The Limited Liability Company (LLC) entity allows taxpayers to elect how they want to account for their federal tax liabilities. Many taxpayers do not understand what form of LLC to use to achieve their tax and asset protection goals.
The IRS regards a single member LLC as a disregarded entity which is not a separate taxable entity distinct from the owner, unless the owner opts to have the LLC treated as a corporation for tax purposes. As a disregarded entity the sole owner of the LLC can account for the profits and losses of the LLC on the taxpayer’s Schedule C of their personal tax return.

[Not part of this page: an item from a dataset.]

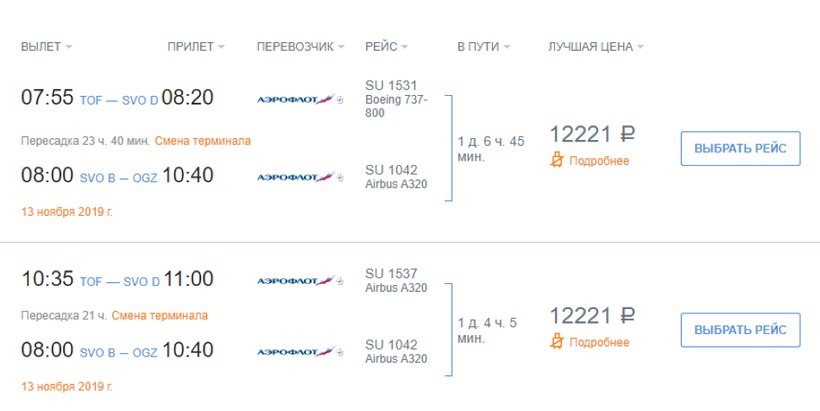Open РЕЙС column sort dropdown

click(x=387, y=47)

The sole owner of a single member LLC is personally responsible for employment taxes related to the LLC’s employees. The IRS has the ability to impose a lien or levy or seize the sole owner’s personal assets if the LLC’s employment taxes are not paid, but the IRS cannot levy or seize the LLC’s assets to satisfy this type of liability. It does not matter whether the owner elected to use their name and social security number for the LLC tax reporting or if the owner elected to use the LLC name and an Employer Identification Number (EIN) for the LLC tax reporting.

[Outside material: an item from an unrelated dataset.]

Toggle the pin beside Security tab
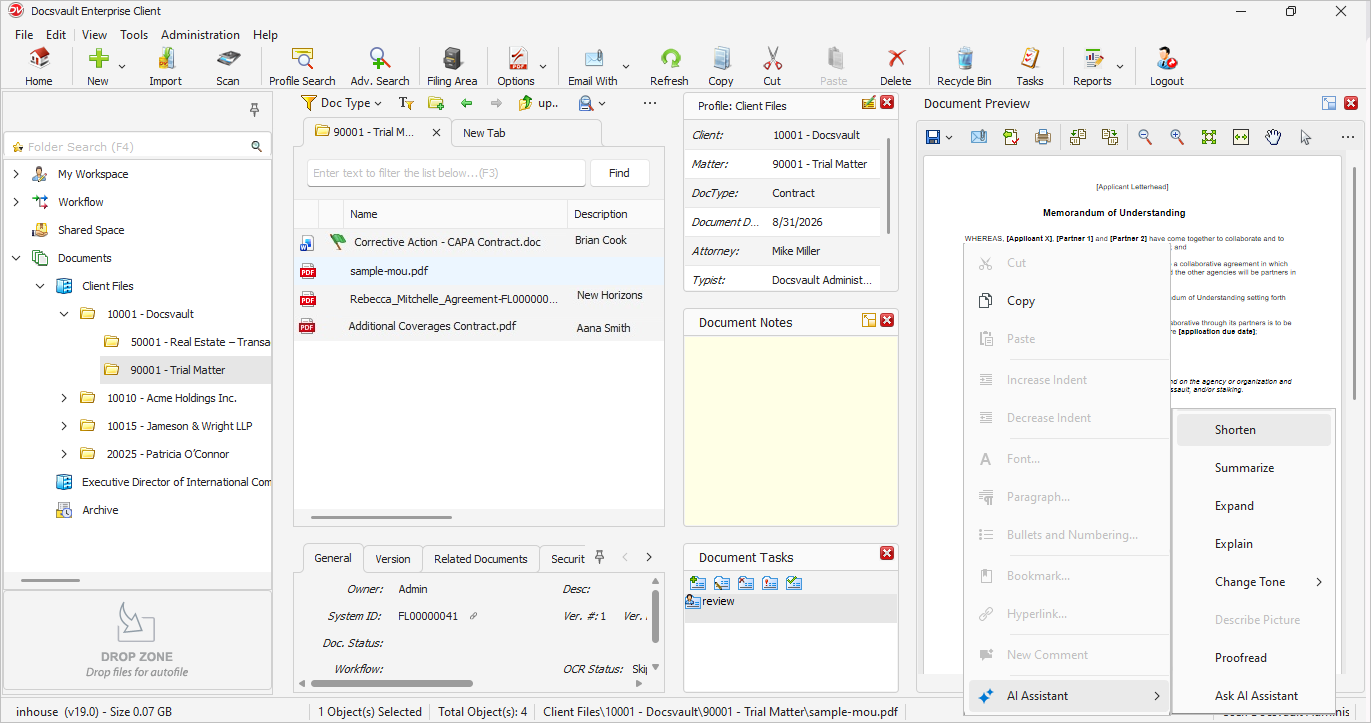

The liability for multi-member LLC may be different depending on the applicable state law. If the state law provides that members of LLC’s are not liable for LLC debts then the IRS’s recourse with regard to the LLC’s unpaid employment taxes lies with the LLC and not with the member owner.
When employees are involved, it may make sense to convert a single member LLC into multi-member LLC or to elect to have the LLC be taxed as a s-corporation.